Drawing Out Team Talent
Your MSP business is made up of diverse individuals who have diverse skills. Some are going to be better at others when it comes to accomplishing certain things. You need to recognize this and plan accordingly. Think of it like the popular superhero series X-Men. In X-Men, Charles Xavier— or Professor X– -uses training techniques designed to draw out and strengthen the varying skills of the mutants he presides over. His overall goal is to give them an increased sense of collaboration as a team. He works to hone their individual skills, as this helps to make them better as a group. What Professor X does is spend time with every mutant to ensure that their talents are honed and controlled. The X-Men series teaches readers just how important it is to properly train those on a team. Oftentimes, potential is hidden and must be drawn out. Here is a very effective way of doing just that:
Determining Training Needs
As you go about training your employees, in order to most effectively spend your time, and most comprehensively draw out their varying abilities, you’re going to need to properly assess the kinds of needs your team has. Once you know what is needed, you can go about designing training which has a starting point and isn’t nebulously derived. Four steps you can take to help your MSP business cohesively assess team needs include:
• Having management sit down with employees to discuss their aptitude
• Every week, determining what is expected and having a target
• Designing operations around expanding abilities of workers
• Having workers detail the talents of five team members
Weekly Goals and Expectations Pertaining to Employee Strengths
Your training of employees needs to take into account the strengths they possess and set expectations accordingly. If you’re an MSP who has found a software engineer with a possible aptitude for marketing, crossing that individual over could be a wise idea, but there will be a learning handicap in all likelihood which needs to be accounted for. If the strength isn’t there, but it could be, your goals have to be set accordingly. When you see an exceptional talent somewhere, you need to hone it. At the gym, you push yourself just a little bit with each workout— but always further than before. Keeping employees strong requires putting them into a similar position with proper gradualness.
Naming Others’ Strengths
Have your employees consider the strengths of other team members they work with. You don’t want a bunch of Wolverine tech people out there doing their own thing despite the rest of the team. They need to know what their peers can do. This additionally serves as a drive to help motivate them toward more cohesive, effective work practices. Have your employees name the strengths of five other team members, and it’s not a bad idea to give employees the strengths peers associate with them. They may find hidden strengths in such a way.

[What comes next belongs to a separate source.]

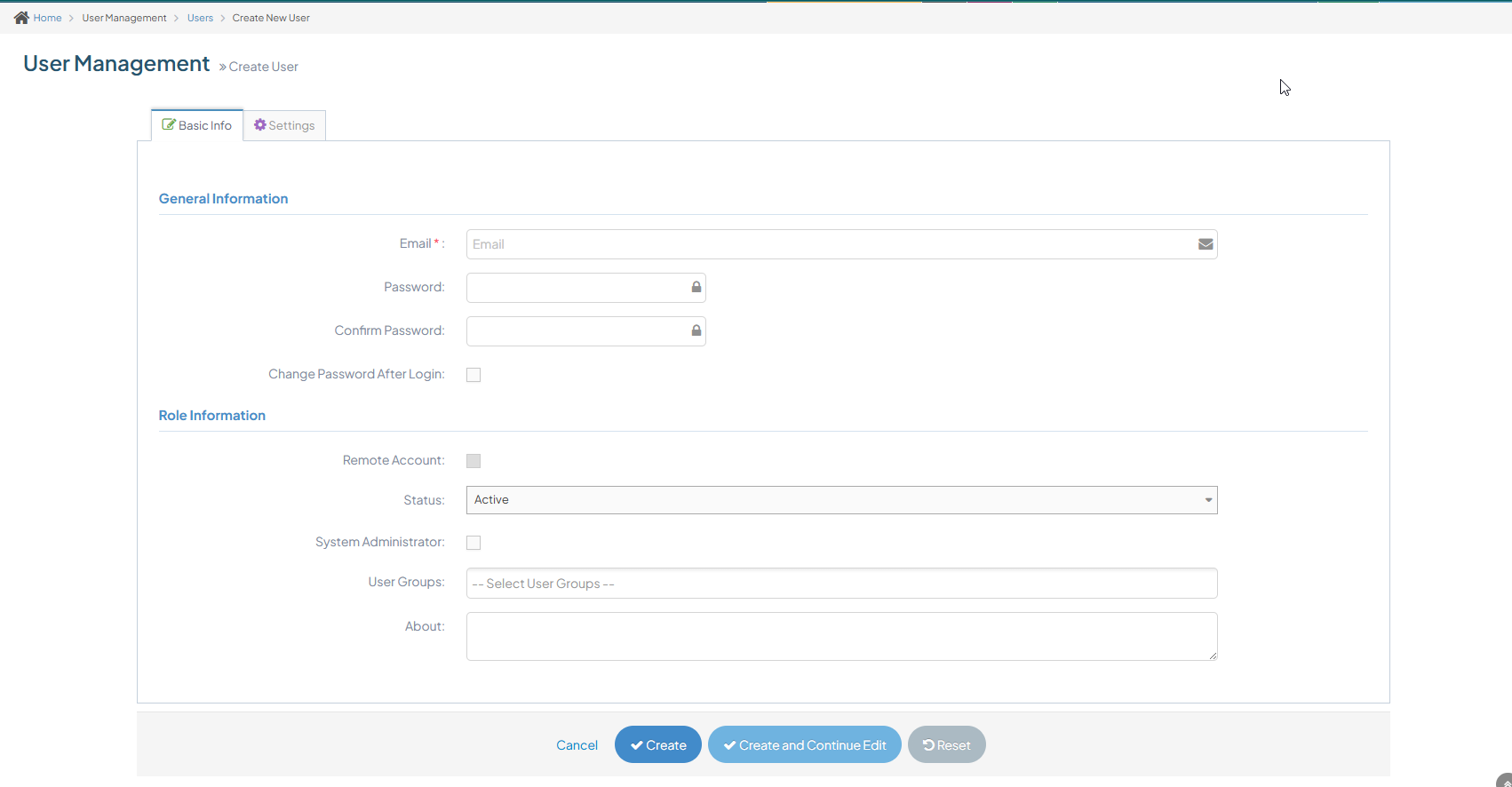1512x787 pixels.
Task: Enable Change Password After Login checkbox
Action: [x=473, y=375]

At least four times a year, and perhaps on a monthly basis, you want your supervisors to sit down with employees and discuss their strengths with them. Supervisors may notice strengths that employees don’t realize. Additionally, this can serve to motivate, as progress is demonstrated at intervals.

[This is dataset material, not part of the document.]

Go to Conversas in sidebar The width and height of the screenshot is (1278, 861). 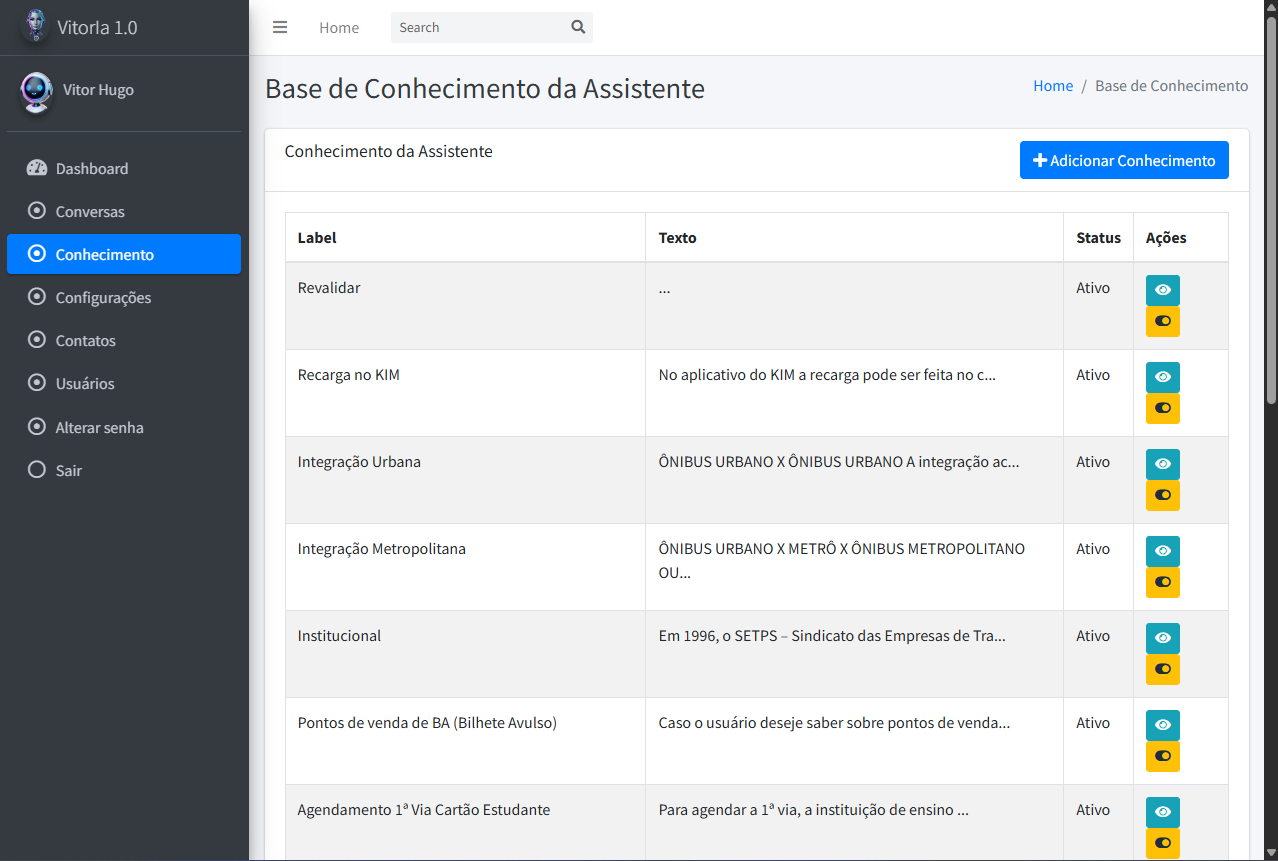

Last, but not least, you need to have an organizational commitment toward facilitating employee strengths across your team. Leadership throughout your MSP must be careful to foster and encourage development in a way that has individual uniqueness and isn’t of a “one-size-fits-all” variety. One size just can’t always fit everybody; you need to lead accordingly.
More Cohesive Operations
An MSP business with employees who have had their strengths honed, while new ones are drawn out, is likely going to operate more efficiently and competitively. People aren’t static, and strengths need to be developed. Be like Professor X, spend time with employees, and maximize their talent.